◆ AUSGEWÄHLTER TEXT
____
Niksen oder Nichtstun in den Niederlanden 

So nennen Menschen in den Niederlanden den Zustand des Nichtstuns. Ist das nicht ein wunderbares Sommerwort – und der beste Vorsatz? Die geöffneten Tabs im Kopf schließen, Flugmodus an. Einfach nur sein. Als ich mich neulich im Baumarkt in die Abteilung für Gartenmöbel verirrte, war ich begeistert vom zwar nicht ganz günstigen, aber gut gepolsterten Angebot für Nikserinnen und Nikser und alle, die es werden wollen: hippe Hängesessel für die Terrasse, Liegeinseln für den Garten.

Doch – Hand aufs Herz – wie lange schaffen wir es tatsächlich, uns entspannt auszustrecken und nichts zu tun? Statt die eigenen Gedanken den Wolken am Sommerhimmel hinterhertreiben zu lassen, begrübeln wir dieses und jenes oder greifen zum Handy, tippen noch schnell eine Nachricht, liken oder kommentieren das Leben der anderen, erledigen den versprochenen Rückruf, checken die Schlagzeilen, bevor wir uns aufsetzen, um in der Küche ein Kaltgetränk zu holen. Ah, die Spülmaschine ist durchgelaufen. Schnell ausräumen, geht doch fix. Und schon ist das Nichtstun vorbei, bevor wir überhaupt richtig damit begonnen haben.

Zwei gelbe Sonnenschirme unter blauem Himmel
Schirm aufspannen, Liege aufstellen und loslegen mit: nichts. Richtig Pause zu machen ist eine Kunst, die immer wichtiger wird. | Foto: Stocksy

Irgendwas ist immer. Vor allen Dingen zu Hause, wo einen so ziemlich auf jedem Quadratmeter irgendein To-do ungeduldig am T-Shirt-Ärmel zupft: Dein Tag ist unverplant – keine Sorge, nicht mehr lange! Du freust dich über einen freien Nachmittag? Das darf nicht sein! Niksen? Na warte! Also lieber raus aus der Hütte und die Flucht nach vorn antreten.

„Gönn dir eine Minute nur für dich“, hat jemand mit weißer Farbe auf die hölzerne Sitzbank geschrieben, die unweit von meinem Hamburger Zuhause an der Elbe in einem Park steht. Wenigstens eine Minute und nichts weiter tun, als auf die im Sonnenlicht glänzenden Hafenkräne zu blicken, die verschiedenen Vogelstimmen in den Bäumen wahrzunehmen, der aufgeregt krabbelnden Ameise vor den eigenen Füßen zuzuschauen und maximal darüber nachzudenken, ob später in der Eisdiele Mango oder Zitrone in die Waffel kommt.

Aktionismus siegt über Leerlauf

Ich schaffe immerhin gefühlte acht Minuten, bis mich die innere Unruhe packt. Mein Gehirn schaltet vom „Default Mode“, so nennen Neurowissenschaftler den Leerlaufmodus, zurück in den „Zack, weiter geht’s“-Gang. Ich hole mein Handy aus der Tasche. Wie unbewusst dieser Griff längst sitzt!
____
◆ BEREITGESTELLTE DATEN
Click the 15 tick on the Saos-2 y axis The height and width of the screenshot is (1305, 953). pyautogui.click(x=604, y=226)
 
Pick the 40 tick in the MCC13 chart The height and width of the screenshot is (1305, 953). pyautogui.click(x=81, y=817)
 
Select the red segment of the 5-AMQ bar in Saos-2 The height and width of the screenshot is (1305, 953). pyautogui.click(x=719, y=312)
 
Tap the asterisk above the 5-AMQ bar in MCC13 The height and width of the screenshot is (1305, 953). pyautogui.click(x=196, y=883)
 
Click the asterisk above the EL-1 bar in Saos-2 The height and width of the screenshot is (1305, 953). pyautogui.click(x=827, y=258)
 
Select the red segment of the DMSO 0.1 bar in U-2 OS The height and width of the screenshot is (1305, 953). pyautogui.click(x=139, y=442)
____
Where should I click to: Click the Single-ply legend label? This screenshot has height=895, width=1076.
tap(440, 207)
____
◆ AUFGABENBESCHREIBUNG
Schreiben Sie den Text über das Niksen im Anschluss an seinen letzten Satz weiter. Die Datensätze spielen hierfür keine Rolle.

◆ ANTWORT ZUR AUFGABE
Eine Zeitlang habe ich mir meine tägliche Bildschirmzeit auswerten lassen – sie lag meist weit über meiner eigenen Einschätzung. Ich nehme mir vor, das Handy in diesem Sommer wirklich öfter ganz zu Hause zu lassen. Mit einigem Aufwand an Disziplin ignoriere ich vier neue WhatsApp-Nachrichten. Dafür tippe ich den Schrittzähler an. 6.563 Schritte habe ich heute gemacht, also besser schnell weiter, schließlich will ich auf 10.000 kommen. Ist gut für die Gesundheit. Selbst mit meinem Spaziergang will ich einen Zweck erfüllen. Uff!

Frau im roten Bikini isst Melone
Ein Stück Wassermelone ist wie ein Stückchen vom Urlaub: reinbeißen und vom Strand im Süden träumen. | Foto: Stocksy

Ich bin sicher: Die großbürgerlichen Flaneure, die im 19. Jahrhundert in Paris mit größter Gemächlichkeit und angeblich sogar Schildkröten an der Leine dem immer schneller werdenden Industriezeitalter entgegentraten, würden verächtlich die Nase rümpfen, wenn sie sehen würden, wie es mich unter blauem Himmel vorantreibt „Gar nichts zu tun, das ist die allerschwierigste Beschäftigung auf dieser Welt, die schwierigste und die intellektuellste“, stellte der Schriftsteller Oscar Wilde fest.

Nichtstun ist verpönt

Dazu kommt: Nichtstun und Faulsein ist nicht nur verdächtig, sondern geradezu verpönt. So haben wir es seit Generationen schon verinnerlicht und sind ständig fleißig wie die Bienen. Mit Muße in den Tag hineinzuleben – das dürfen Kunstschaffende und Kreative. Uns selbst gestatten wir es viel zu selten. Zeit ist eben nicht Geld Einer der größten Müßiggänger der Neuzeit, John Lennon, erregte mit seiner Frau Yoko Ono 1969 mit der Kunstaktion „Bed-in“ weltweites Aufsehen.

Zwei Wochen lang blieb das Paar einfach im Bett, um für den Weltfrieden zu demonstrieren – eine Woche in der Präsidentensuite eines Amsterdamer Hotels, die andere in einem Hotelzimmer in Montreal. Wie herrlich wäre es, einfach mal liegen zu bleiben, ein bisschen Gitarre zu spielen und einander an der Hand zu halten, denken wir etwas neidisch, aber da klingelt leider schon der Wecker und wir springen mit wehenden To-do-Listen hinein in unseren getakteten Alltag. Und packen möglichst auch noch unsere Freizeit mit nützlichen Aktivitäten voll.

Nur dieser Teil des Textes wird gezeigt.